Ventimiglia: illuminazione votiva e controversia con la ditta ‘La Fiamma’, il consigliere Nazzari attacca l’amministrazione “È emerso un quadro sconcertante”

"Questa Amministrazione con la propria inerzia ha causato un danno erariale, ci vorranno anni di cause e di soldi pubblici per risolvere un problema che non ci sarebbe stato se si fosse affrontata la questione per tempo.”

Ventimiglia: illuminazione votiva e controversia con la ditta ‘La Fiamma’, il consigliere Nazzari attacca l’amministrazione “È emerso un quadro sconcertante”

“Nei giorni scorsi ho visionato la documentazione relativa al servizio di illuminazione votiva. E’ emerso un quadro sconcertante. Questa Amministrazione con la propria inerzia ha causato un danno erariale, ci vorranno anni di cause e di soldi pubblici per risolvere un problema che non ci sarebbe stato se si fosse affrontata la questione per tempo.” A dirlo è il consigliere d’opposizione del Comune di Ventimiglia Roberto Nazzari che attacca l’Amministrazione sulla controversia in corso con la ditta ‘La Fiamma’ per la gestione dell’illuminazione votiva.

“Ad oggi i canoni degli anni 2016 e 2017 non sono stati versati al Comune con un danno di circa 60 mila euro - continua - nel 2014, infatti, è scaduto il contratto con la ditta ‘La Fiamma’, la stessa ditta ed il valido funzionario degli uffici demografici hanno più volte chiesto alla Giunta di intervenire, ma nessuno si è degnato di rispondere.

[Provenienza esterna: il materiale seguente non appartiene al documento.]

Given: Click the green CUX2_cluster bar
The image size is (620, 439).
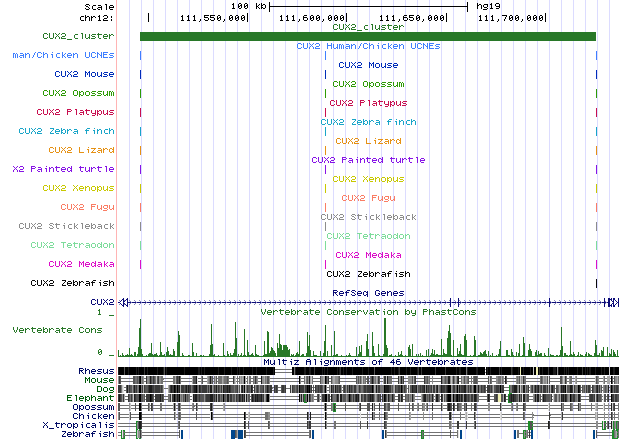Looking at the screenshot, I should click(x=367, y=37).
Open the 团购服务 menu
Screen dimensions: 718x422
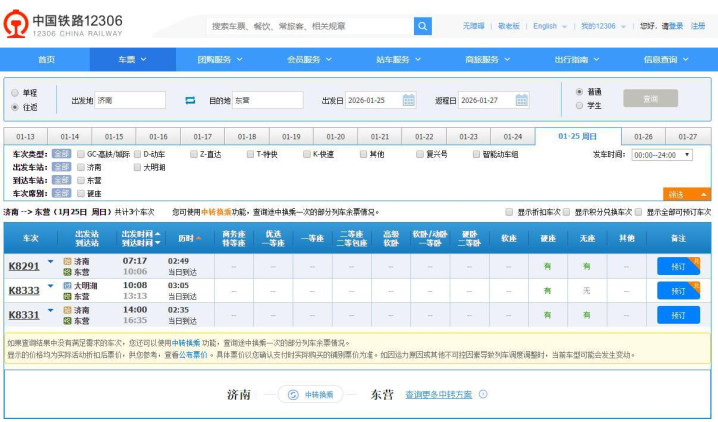click(x=219, y=60)
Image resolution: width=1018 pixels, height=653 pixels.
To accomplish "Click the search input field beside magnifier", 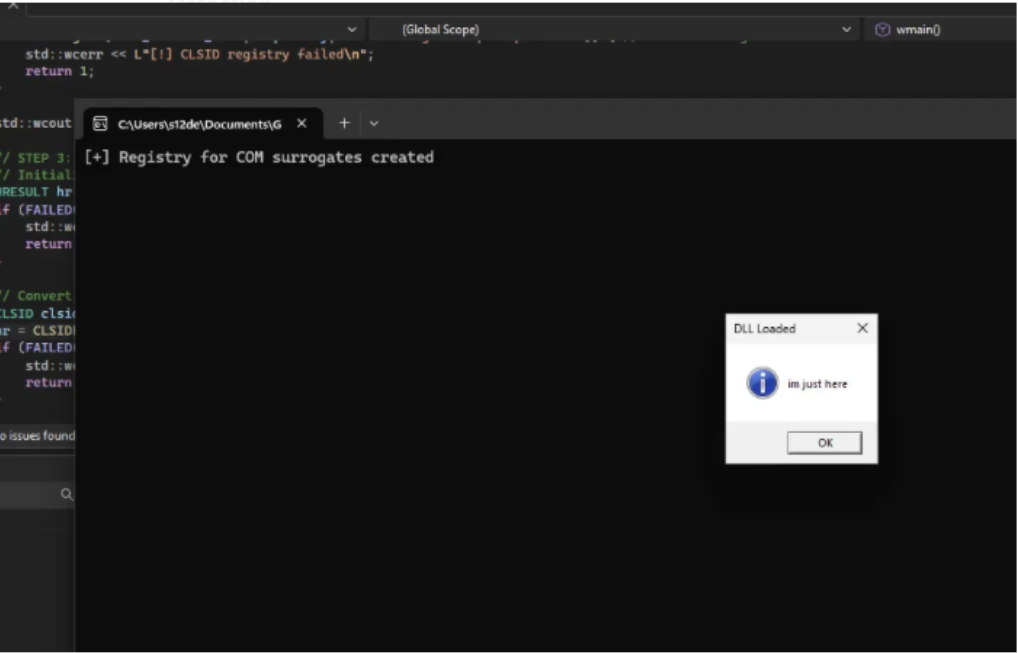I will coord(30,495).
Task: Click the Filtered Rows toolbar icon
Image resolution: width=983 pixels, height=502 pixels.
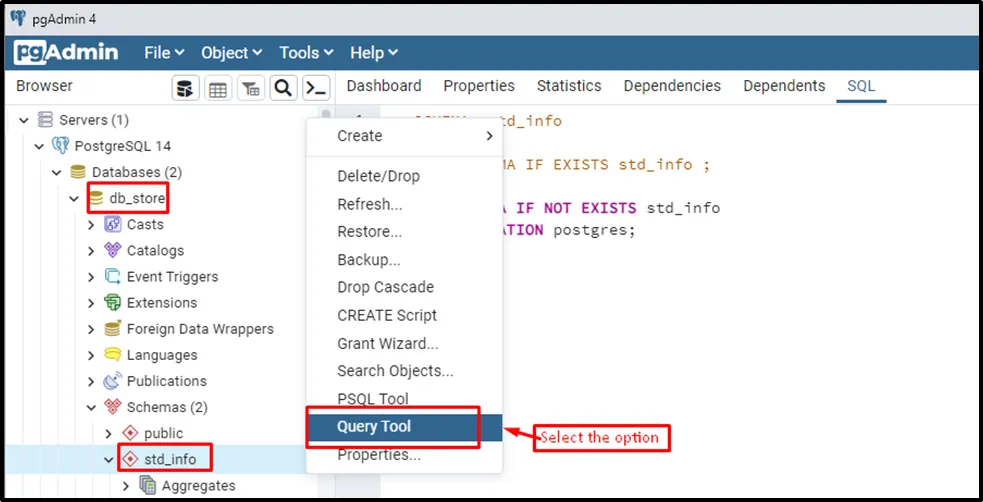Action: 251,89
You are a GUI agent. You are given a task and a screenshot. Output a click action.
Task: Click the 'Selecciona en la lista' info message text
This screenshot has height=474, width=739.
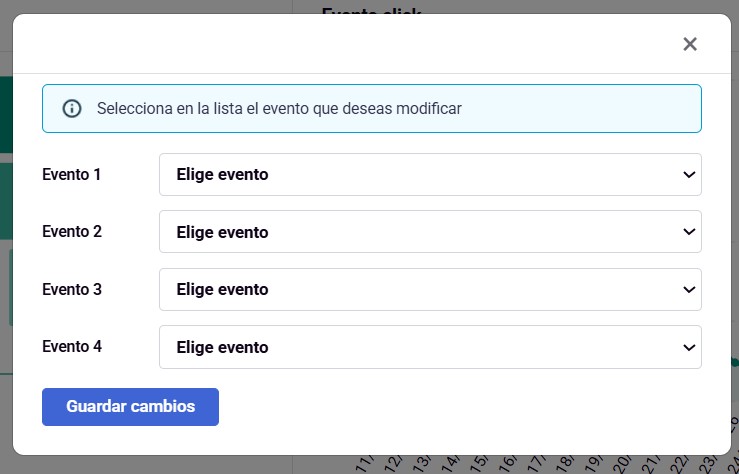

Il primo è stato mandato a Sanremo e la ditta è stata denunciata. Ad accorgersi di tutto e a far scoppiare il caso sono state la bravura e la preparazione di un dirigente assunto a tempo determinato. 

Inoltre, la fideiussione di 73.500 euro che doveva coprire, a garanzia, il contratto stipulato con La Fiamma che è scaduto nel 2014, non può essere incassata perché la compagnia assicurativa avrebbe garantito solo il contratto scaduto. Nelle casse del comune mancano quindi 113.500 euro.”

Dall’Amministrazione la pensano diversamente e rivendicano le scelte effettuate nei confronti della ditta: “Proprio perché non ci sono stati i versamenti dovuti abbiamo fatto causa - spiega il Sindaco Enrico Ioculano - abbiamo più volte sottolineato le difficoltà con la ditta, il Tar non ha riconosciuto la sospensiva e sta di fatto che si è deciso di intervenire così, ora la gestione è direttamente del Comune. Prendo atto della segnalazione, ma abbiamo già provveduto.”